Uma trégua mediada pelo Egito entre Israel e grupos militantes da Faixa de Gaza entrou em vigor nesta terça-feira, após quatro dias de violência em que 25 palestinos foram mortos e 200 foguetes foram disparados contra Israel.

NIDAL AL-MUGHRABI, REUTERS

13 de março de 2012 | 09h42

O número de foguetes disparados diminuiu drasticamente após a entrada em vigor do cessar-fogo, durante a madrugada. Os militares israelenses disseram que três incidentes foram registrados, sem vítimas, e que não houve bombardeios aéreos israelenses contra a Faixa de Gaza.

Tréguas em confrontos anteriores demoraram a "pegar", só se tornando plenamente efetivas após um ou dois dias.

Uma fonte graduada do governo egípcio disse à Reuters por telefone, do Cairo, que ambos os lados "concordaram em suspender as atuais operações", sendo que Israel concordou em "parar os assassinatos" de militantes.
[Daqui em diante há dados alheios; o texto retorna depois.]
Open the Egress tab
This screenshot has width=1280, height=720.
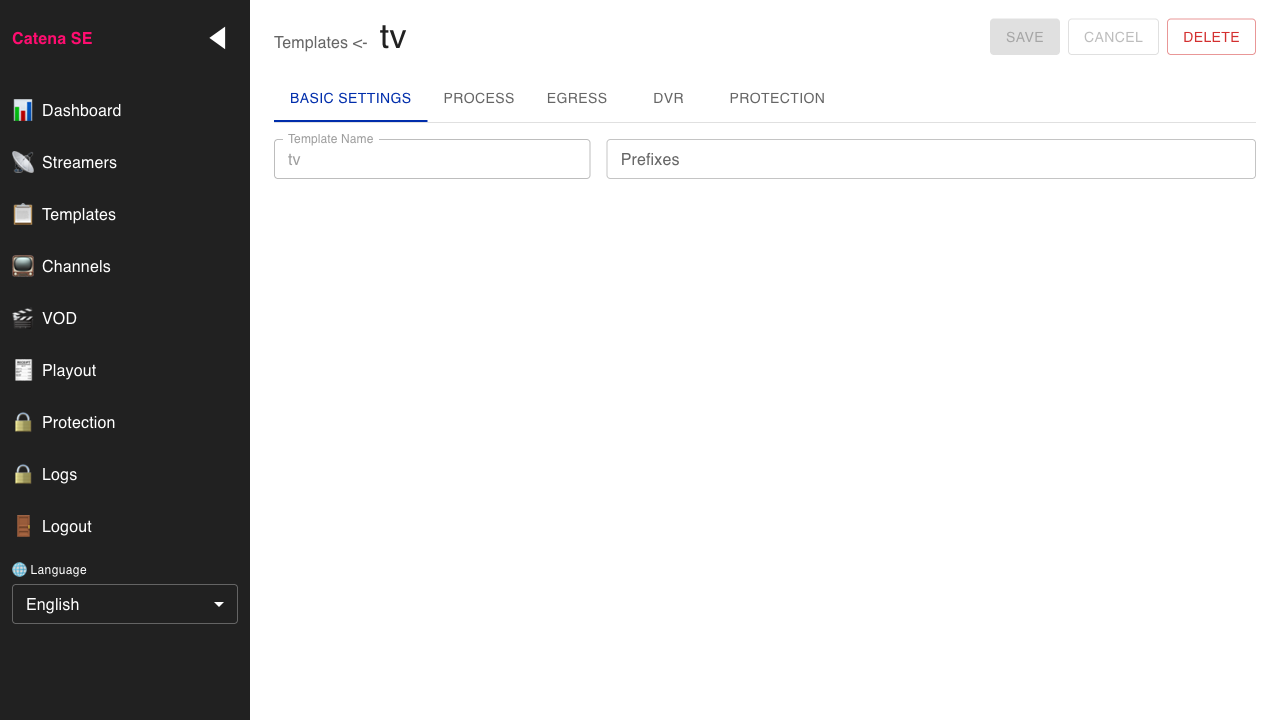point(577,98)
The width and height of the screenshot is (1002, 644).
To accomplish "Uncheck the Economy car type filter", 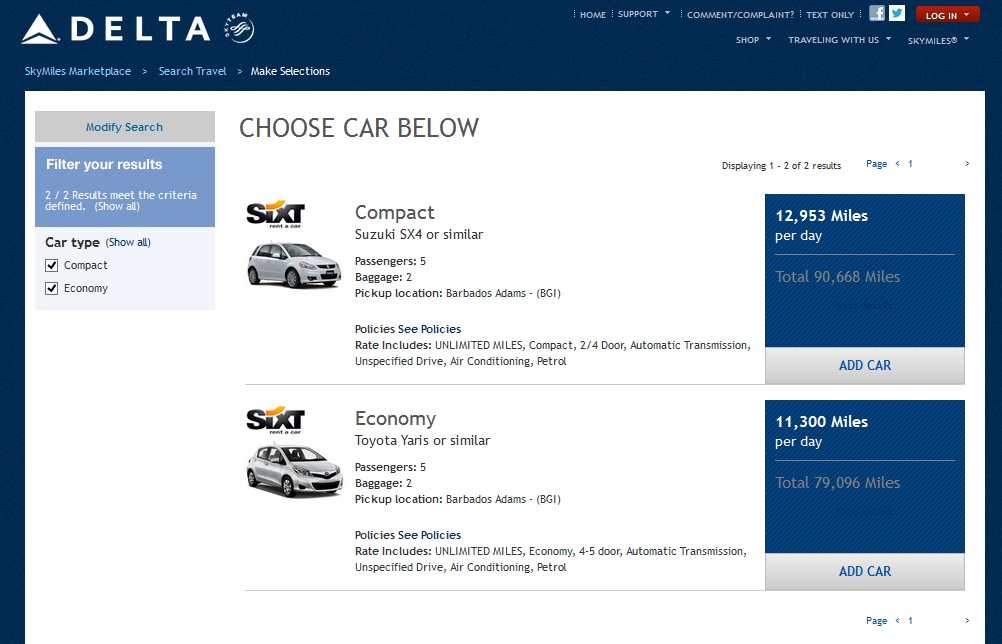I will [x=52, y=289].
Esse funcionário de segurança acrescentou que o objetivo da trégua é "iniciar uma calma abrangente e mútua".

Potências e entidades mundiais, como Organização das Nações Unidas, Estados Unidos, União Europeia, França e Liga Árabe, haviam feito um apelo para que ambos os lados tivessem moderação.

A liderança do Hamas, que controla a Faixa de Gaza, ficou distante do confronto e parecia ansiosa para evitar um conflito maior com Israel.
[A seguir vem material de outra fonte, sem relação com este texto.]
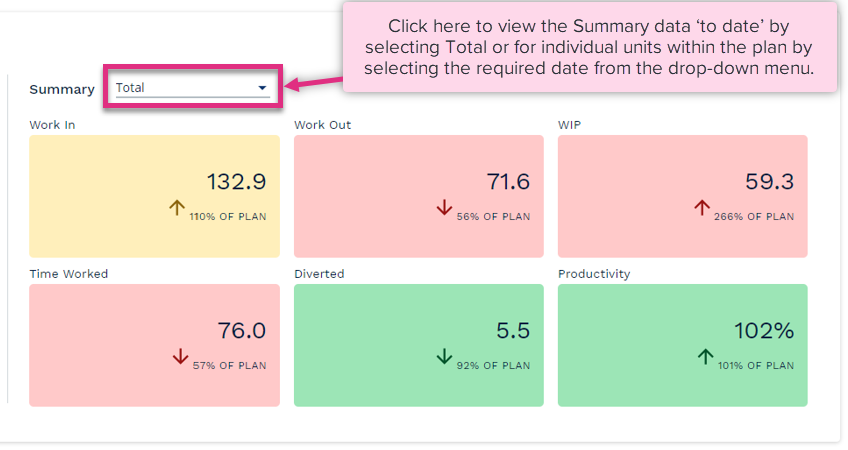Click the 266% OF PLAN text
This screenshot has height=450, width=848.
coord(754,216)
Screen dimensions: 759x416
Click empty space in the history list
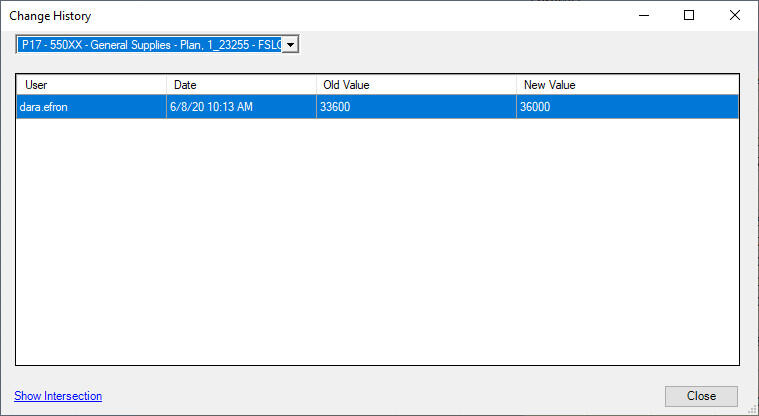pos(377,240)
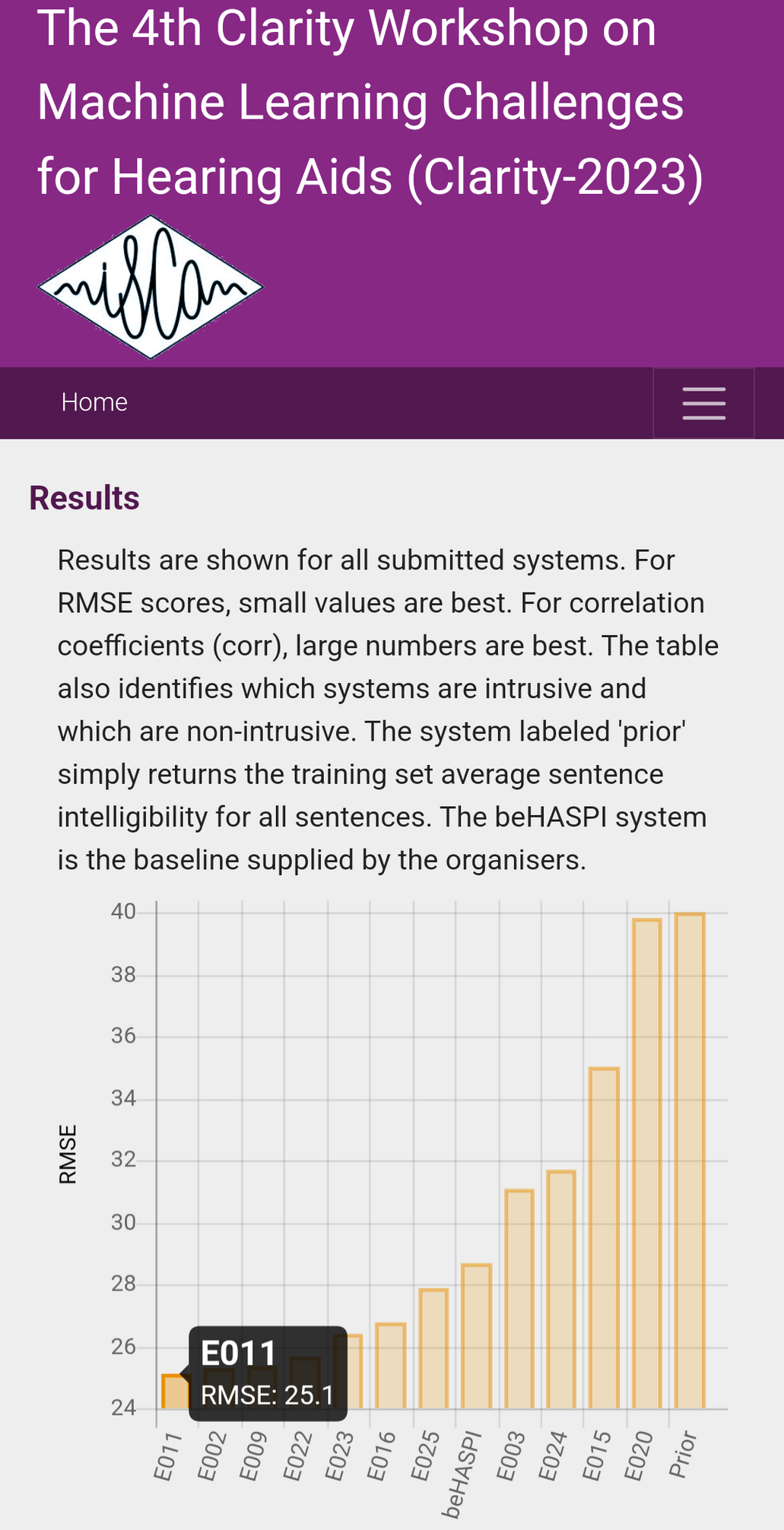Select the E024 bar in chart
This screenshot has height=1530, width=784.
pyautogui.click(x=562, y=1290)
"Esperamos que esse cessar-fogo continue, mas não podemos ter certeza, então nossas forças ... estão prontas para continuar se isso acabar sendo necessário", disse a repórteres o ministro da Defesa israelense, Ehud Barak, durante visita ao sul de Israel.

"Foi uma rodada bem-sucedida", disse ele, citando a morte de 20 militantes entre os 25 palestinos mortos nos ataques israelenses e o que ele denominou de "impressionantemente eficaz" sistema de interceptação de foguetes "Cúpula de Ferro".

"Se Israel está comprometido com o acordo, nós também estaremos comprometidos com isso", disse Khaled al-Batsh, um líder sênior da Jihad Islâmica que, juntamente aos Comitês de Resistência Popular, foi mais ativa na luta.

Amos Gilad, alto funcionário do Ministério da Defesa, disse que Israel se reserva o direito de realizar "ações preventivas" se suspeitar que há militantes preparando novos ataques. Mas, afirmou ele à Rádio do Exército, "se houver calma da parte deles, haverá calma da nossa parte".

A violência na região, a pior em vários meses, começou na sexta-feira, quando Israel matou um militante acusado de tramar um ataque contra o território israelense a partir do Egito.

Israel diz que desde então os militantes de Gaza já lançaram cerca de 200 foguetes contra suas cidades e vilarejos do sul, ferindo oito israelenses. Muitos foguetes, no entanto, foram neutralizados pelo sistema antimísseis "Cúpula de Ferro".

Mas há pouco entusiasmo na opinião pública israelense por uma campanha militar prolongada, que evocaria a guerra de 2008-2009 na Faixa de Gaza, que resultou na morte de 1.400 palestinos e 13 israelenses.

Fontes médicas disseram que 20 dos palestinos mortos desde sexta-feira em Gaza eram militantes, e os outros cinco eram civis.

Pelo menos 80 palestinos, a maioria civis, ficaram feridos pelos confrontos, que alteraram o cotidiano do sul de Israel, levando ao fechamento de escolas e retendo centenas de milhares de pessoas em suas casas.

A Faixa de Gaza, habitada por 1,7 milhão de palestinos, esteve sob ocupação israelense entre 1967 e 2005, e continua sob bloqueio de Israel. Surtos de violência envolvendo Israel e as facções militantes são frequentes nos últimos anos, mas geralmente não duram mais do que uma semana.